5. Intersectionality

	B	W
M	$h (1^{*}) = 1 / 2, h (2) = 0$	$h (3) = 1 / 2$
F	$h (4) = 1 / 2$	$h (5^{}) = 1 / 2, h (6^{}) = 1$

	B	W
M	$1^{*}$	$2$
F	$3^{*}$

We have seen that membership in multiple social groups is universal and is, in a sense, a truism. Intersectionality theory is concerned with membership in multiple socially disadvantaged groups, and with how membership in multiple socially disadvantaged groups can compound disadvantage in a nonlinear way, so to speak. Calibration, predictive equity, and equalized odds each presents a particular conception of unbiased assessment. A natural question to ask is whether any of these conceptions of unbiased assessments admits the possibility of intersectional bias. Do the intersectionality theorist’s concerns emerge here?

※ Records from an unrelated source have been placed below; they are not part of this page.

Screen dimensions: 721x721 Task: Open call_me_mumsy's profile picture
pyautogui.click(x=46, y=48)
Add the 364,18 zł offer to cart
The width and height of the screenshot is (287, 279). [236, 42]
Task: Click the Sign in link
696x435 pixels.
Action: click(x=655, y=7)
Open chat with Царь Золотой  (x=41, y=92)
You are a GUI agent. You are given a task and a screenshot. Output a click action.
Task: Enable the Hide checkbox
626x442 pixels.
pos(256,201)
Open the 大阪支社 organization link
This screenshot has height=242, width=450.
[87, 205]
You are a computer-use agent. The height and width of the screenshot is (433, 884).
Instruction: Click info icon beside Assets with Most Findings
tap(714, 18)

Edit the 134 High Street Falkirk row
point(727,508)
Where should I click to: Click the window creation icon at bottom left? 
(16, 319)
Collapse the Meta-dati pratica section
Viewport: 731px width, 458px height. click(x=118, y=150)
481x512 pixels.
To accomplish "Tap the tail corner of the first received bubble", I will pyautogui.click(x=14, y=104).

Kimberlé Crenshaw, who introduced the term “intersectionality,” makes use of a court case to explain how bias against black women, for example, is consistent with the lack of that form of bias against black people or against women (Crenshaw, 1989). In DeGraffenreid v. General Motors, five black women alleging discrimination by General Motor’s seniority-based system sued the company. Prior to 1964, General Motors did not hire black women. All of the black women hired after 1970 lost their jobs through a seniority-based layoff during a later recession. The district court rejected the plaintiffs’ attempt to bring a suit on behalf of black women in particular rather than on behalf of black people or women. According to the court, the suit must present “a cause of action for race discrimination, sex discrimination, or alternatively either, but not a combination of both” (qtd. in Crenshaw, 1989, p. 141). The court noted that, while General Motors did not hire black women prior to 1964, they did hire female employees for a number of years prior to 1964. So there was no sex discrimination. And what if General Motors had hired black people—specifically black men—for a number of years prior to 1964? Crenshaw’s point is that that would not really absolve General Motors of the charge of discrimination against black women. It certainly does not follow that there could be no discrimination against black women.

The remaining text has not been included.